可她也不敢。
白鼎和的名号真的很響,佐伊說TT的Shakti和白權熙的媽媽的确是故友。
所以一切都那麼合理了起來,難怪Shakti幾次三番的幫她,又一次次給她這個毫無經驗的新人這麼大的機會。
甚至現在,皇甫繁光也不敢去細想了,她知道白權熙有多麼在乎她的創作和成績。
萬一……她甚至不知道該怎麼去安慰。
輕歎一聲,皇甫繁光靜靜的站了兩秒,擡手敲了敲門。
白權熙聞聲回眸,坐在落地窗前眼裡藏着淚,顯然是哭了好一會兒了。
見到皇甫繁光,她不動聲色的轉回頭去抹了把淚。
“我可以進來嗎?”
“嗯。”
皇甫繁光盡量放緩了腳步,但高跟鞋踩過地闆的聲音,在安靜的卧室裡實在是讓人沒辦法忽略。
“你晚上還有通告?”
背對着她,白權熙問道。
“有,今晚别等我了,早點睡。”
“知道了。”
皇甫繁光拿在手裡的手機震動起來,阿魚打了電話過來,“好了嗎?時間不多了。”
“好。”
挂斷電話,皇甫繁光又在原地站了幾秒,不動,也不說話。
其實這種氛圍很奇怪,因為她們之間從來沒有過這種情況,所以,她也不知道該說些什麼,或者再做些什麼。
今天是劉擁桦突然邀約,和佐伊的出現一樣,都是突發情況。
她不能再放一次劉擁桦的鴿子,即便想往幕後轉,也不好一而再的得罪這位老牌導演。
白權熙要留在國内發展,國内的這種導演每個人都是有自己的層次和圈子的,而她也不可能說就完全不和其他同行來往。

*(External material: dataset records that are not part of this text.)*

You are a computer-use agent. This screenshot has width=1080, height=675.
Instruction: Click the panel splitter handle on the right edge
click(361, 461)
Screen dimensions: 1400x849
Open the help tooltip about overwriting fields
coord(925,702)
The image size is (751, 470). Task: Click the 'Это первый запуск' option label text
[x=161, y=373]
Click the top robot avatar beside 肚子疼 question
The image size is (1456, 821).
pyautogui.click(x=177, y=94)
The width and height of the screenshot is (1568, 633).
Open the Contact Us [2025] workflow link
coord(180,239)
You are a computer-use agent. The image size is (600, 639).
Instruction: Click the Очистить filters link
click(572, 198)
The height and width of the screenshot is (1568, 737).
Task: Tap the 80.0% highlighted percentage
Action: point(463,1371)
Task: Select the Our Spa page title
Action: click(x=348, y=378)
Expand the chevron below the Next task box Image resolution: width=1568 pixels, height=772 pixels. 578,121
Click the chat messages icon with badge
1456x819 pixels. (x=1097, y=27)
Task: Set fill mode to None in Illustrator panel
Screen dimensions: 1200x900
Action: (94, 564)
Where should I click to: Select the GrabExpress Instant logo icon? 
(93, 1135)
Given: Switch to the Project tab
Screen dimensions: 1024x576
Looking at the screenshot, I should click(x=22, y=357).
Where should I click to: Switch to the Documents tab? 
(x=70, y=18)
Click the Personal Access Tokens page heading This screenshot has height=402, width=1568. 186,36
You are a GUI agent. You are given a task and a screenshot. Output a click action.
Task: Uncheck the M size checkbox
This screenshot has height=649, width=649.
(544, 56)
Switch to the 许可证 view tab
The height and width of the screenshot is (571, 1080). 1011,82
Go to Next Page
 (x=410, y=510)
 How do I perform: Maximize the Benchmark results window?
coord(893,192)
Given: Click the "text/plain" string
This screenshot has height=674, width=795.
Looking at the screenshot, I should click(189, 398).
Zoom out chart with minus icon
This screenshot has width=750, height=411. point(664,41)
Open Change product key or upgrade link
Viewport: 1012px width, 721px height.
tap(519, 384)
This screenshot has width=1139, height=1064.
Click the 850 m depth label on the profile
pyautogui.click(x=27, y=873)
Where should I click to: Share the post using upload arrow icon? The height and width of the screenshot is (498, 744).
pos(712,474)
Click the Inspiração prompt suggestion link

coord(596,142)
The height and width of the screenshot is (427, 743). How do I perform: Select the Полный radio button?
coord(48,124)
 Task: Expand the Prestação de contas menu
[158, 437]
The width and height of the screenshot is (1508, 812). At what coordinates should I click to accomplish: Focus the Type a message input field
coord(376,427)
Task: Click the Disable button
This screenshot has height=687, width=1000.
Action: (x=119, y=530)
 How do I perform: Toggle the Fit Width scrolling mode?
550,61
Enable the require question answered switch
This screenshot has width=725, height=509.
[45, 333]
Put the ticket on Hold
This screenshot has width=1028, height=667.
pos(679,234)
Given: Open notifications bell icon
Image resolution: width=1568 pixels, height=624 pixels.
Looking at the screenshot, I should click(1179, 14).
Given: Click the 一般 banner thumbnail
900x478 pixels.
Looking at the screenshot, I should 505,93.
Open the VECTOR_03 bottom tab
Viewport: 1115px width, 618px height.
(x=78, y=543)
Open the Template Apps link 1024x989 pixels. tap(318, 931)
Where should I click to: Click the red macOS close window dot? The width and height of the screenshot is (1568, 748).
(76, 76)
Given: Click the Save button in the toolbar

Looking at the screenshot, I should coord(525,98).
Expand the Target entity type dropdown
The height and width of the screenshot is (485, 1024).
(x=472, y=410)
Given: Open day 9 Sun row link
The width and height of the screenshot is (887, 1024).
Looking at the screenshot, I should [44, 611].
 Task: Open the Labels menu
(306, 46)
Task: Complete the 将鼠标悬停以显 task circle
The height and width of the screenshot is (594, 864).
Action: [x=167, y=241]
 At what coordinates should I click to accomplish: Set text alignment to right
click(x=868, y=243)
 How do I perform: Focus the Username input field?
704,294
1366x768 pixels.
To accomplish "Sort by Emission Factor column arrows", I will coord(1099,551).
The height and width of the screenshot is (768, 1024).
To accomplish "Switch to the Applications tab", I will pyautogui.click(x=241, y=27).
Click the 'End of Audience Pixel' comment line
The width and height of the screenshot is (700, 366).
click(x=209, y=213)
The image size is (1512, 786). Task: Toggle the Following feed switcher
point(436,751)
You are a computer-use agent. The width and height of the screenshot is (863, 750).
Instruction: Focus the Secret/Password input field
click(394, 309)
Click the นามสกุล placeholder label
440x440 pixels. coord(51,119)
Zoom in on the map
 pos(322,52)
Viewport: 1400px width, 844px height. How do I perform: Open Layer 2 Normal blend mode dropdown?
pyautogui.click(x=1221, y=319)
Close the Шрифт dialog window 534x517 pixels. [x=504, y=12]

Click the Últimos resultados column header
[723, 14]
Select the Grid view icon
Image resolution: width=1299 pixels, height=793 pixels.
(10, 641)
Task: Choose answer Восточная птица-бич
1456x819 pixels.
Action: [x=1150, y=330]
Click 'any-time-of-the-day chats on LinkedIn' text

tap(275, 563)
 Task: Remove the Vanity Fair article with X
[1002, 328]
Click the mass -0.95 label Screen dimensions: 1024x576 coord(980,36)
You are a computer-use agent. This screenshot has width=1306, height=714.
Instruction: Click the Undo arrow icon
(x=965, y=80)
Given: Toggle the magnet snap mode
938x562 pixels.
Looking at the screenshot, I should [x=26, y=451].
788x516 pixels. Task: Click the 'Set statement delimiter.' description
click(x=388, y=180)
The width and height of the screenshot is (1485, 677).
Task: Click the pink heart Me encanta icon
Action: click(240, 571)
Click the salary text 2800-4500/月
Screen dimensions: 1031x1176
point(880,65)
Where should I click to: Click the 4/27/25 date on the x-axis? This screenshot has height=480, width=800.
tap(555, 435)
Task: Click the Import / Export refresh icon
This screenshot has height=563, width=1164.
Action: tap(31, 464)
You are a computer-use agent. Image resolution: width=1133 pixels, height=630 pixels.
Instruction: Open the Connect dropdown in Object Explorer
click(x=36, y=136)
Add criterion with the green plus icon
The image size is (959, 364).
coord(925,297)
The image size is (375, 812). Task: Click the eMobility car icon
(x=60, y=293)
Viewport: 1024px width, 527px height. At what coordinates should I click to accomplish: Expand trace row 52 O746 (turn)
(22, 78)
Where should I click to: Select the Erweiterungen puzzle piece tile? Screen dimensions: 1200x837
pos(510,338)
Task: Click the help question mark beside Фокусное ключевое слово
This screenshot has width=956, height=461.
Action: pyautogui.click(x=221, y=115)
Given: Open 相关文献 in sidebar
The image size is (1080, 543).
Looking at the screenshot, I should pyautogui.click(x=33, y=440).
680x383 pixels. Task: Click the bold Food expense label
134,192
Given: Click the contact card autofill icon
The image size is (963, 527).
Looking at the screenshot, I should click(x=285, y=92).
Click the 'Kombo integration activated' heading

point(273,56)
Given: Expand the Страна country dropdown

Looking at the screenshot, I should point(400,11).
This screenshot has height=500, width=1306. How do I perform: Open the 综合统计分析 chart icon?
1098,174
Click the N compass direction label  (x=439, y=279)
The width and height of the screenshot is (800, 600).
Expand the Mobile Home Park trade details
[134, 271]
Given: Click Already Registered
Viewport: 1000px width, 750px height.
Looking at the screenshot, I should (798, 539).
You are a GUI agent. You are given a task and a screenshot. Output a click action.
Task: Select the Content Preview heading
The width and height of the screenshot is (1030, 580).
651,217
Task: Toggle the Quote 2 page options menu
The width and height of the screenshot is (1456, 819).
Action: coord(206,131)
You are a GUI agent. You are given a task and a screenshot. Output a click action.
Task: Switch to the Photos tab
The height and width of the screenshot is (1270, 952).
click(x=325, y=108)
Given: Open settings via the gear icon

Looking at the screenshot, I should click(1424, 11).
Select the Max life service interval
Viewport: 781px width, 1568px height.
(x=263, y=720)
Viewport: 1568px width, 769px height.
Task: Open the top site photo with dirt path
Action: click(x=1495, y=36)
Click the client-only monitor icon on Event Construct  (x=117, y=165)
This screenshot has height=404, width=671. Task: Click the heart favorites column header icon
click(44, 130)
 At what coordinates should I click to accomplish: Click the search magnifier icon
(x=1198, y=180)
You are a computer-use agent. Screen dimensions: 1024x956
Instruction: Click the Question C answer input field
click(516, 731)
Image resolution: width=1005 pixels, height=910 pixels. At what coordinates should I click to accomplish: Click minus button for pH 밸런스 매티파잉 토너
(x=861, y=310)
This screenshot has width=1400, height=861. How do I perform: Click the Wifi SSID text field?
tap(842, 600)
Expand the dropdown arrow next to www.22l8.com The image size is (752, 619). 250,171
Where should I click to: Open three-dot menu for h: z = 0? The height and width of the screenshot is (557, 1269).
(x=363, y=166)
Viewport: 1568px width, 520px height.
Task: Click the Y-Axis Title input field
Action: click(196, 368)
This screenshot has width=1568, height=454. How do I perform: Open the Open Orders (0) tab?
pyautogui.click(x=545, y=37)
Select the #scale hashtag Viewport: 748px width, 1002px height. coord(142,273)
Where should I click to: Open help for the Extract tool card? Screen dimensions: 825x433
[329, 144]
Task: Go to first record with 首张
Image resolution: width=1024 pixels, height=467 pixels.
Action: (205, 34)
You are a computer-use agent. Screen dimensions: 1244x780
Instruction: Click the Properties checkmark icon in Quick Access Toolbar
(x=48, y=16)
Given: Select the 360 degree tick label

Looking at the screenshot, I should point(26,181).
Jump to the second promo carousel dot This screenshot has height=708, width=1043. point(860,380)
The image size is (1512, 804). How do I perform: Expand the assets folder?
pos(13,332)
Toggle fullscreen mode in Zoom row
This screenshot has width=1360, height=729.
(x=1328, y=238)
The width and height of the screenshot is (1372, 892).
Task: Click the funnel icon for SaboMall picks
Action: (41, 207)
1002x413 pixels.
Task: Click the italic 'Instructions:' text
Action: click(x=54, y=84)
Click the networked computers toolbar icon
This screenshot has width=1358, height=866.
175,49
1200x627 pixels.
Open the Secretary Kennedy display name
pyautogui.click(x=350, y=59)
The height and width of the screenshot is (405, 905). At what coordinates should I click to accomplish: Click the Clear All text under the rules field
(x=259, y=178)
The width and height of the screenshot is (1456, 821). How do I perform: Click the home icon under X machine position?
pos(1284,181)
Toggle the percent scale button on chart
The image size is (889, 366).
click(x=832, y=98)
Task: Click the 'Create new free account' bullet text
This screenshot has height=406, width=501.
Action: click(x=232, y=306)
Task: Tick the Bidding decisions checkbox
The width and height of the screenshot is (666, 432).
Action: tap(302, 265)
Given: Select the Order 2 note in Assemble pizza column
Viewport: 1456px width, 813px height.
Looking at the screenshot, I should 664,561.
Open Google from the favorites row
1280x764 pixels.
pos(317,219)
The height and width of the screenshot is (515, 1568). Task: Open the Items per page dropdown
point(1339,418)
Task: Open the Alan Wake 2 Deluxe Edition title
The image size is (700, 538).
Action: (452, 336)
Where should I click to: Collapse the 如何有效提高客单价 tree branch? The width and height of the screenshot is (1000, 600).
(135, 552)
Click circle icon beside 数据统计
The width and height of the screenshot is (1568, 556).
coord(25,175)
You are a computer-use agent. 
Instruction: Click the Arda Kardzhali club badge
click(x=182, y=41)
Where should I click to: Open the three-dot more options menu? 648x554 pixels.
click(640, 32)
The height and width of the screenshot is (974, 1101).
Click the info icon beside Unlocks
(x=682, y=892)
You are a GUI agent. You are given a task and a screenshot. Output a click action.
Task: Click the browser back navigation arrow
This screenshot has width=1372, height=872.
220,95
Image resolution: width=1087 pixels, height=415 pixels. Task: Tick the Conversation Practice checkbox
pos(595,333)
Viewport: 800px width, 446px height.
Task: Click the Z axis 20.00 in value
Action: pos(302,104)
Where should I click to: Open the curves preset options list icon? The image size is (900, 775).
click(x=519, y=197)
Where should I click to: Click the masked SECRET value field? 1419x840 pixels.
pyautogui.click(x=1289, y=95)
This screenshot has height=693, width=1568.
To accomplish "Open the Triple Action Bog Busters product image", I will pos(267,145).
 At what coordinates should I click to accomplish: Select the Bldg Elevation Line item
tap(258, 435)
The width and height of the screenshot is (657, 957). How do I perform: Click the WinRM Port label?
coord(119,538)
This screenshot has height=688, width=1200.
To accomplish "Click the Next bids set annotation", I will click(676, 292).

她也知道,年輕的女導演,更難以被接納,所以……如果可以有那麼一個引路人,她就不至于再多吃那麼多苦了吧?
“早點休息,我走了。”
白權熙沒說話,點了點頭。
直到聽到卧室的關門聲,以及套房的關門聲都接連響起,她才慢慢回頭,可惜已經見不到人了。
這時候,她慢慢失了力,靠在玻璃上像一隻空洞的布偶一樣,眼睛不知道該聚焦到哪裡去,漫無目的的散開了。
唯一可以用作區分的,是紅紅的眼睛和止不住的淚珠。
一朝前功盡棄了。
皇甫繁光走了。
她慢慢收緊胳膊,把自己抱起來,無聲恸哭。
且不說最近進程比較趕,就是平時正常的劇組拍攝,演員要出通告也會提前至少一周向組裡請假協調的。
雖然她是制片人不需要請假,但正常情況下也會提前說,要協調。
可現在,出了這種突發情況,她也突然就走了……
她現在該是什麼樣的心情呢?嫌棄,還是鄙夷?
所以一切都是因果是嗎?
自己抛棄了她一次,這次因果又報應回來了。
一定是這樣吧?
漸漸的,卧室裡有了她的抽泣聲,層層門鎖,沒人會聽到。
白權熙屈膝抱住,把頭埋下去。
她不知道這種事該怎麼取證,又該怎麼向皇甫繁光證明,皇甫繁光又憑什麼相信自己。
除了嘴上的辯解,她什麼都做不了。
一夜之間,愛人,成績,這兩項支撐着她半條命的存在都沒了。
玻璃窗上倒映着白權熙孤零零的身影,她突然就笑了,笑自己,真可憐呢。
華胥一夢,夢幻泡影。
這家酒店的卧室裡沒有挂鐘,也不知道在這裡坐了多久,白權熙腿腳發麻了。
她很費勁的挪下去,打開了卧室的門。
很想抽煙了,她記得客廳裡有皇甫繁光的煙,抽幾根應該沒事吧,明天再給她補一盒新的。
她搬了一個椅子,又坐到了客廳的窗戶旁邊,打開了窗戶,可惜打火機不給力,連摁了幾次都不見火星,隻有呼呼的氣流聲。
她有點煩躁,像煙瘾犯了一樣,越是點不着越是着急。
終于,在她崩潰前,點燃了。
一口煙霧自她身邊散開後,她才活了過來。
煙,有時候也是一種救命神器。
她一根一根的抽,費勁的操縱着打火機,抽到第五根的時候,開鎖的聲音響起,套房的門被打開了。
白權熙一驚,心裡像是懸着一根絲線一樣,顫動了幾下,她擡眸,緊張的,把分散的視線向門口聚焦。
客廳裡沒開燈,走廊裡有些泛黃的燈光作為烘托,勾勒出了一個皇甫繁光的剪影。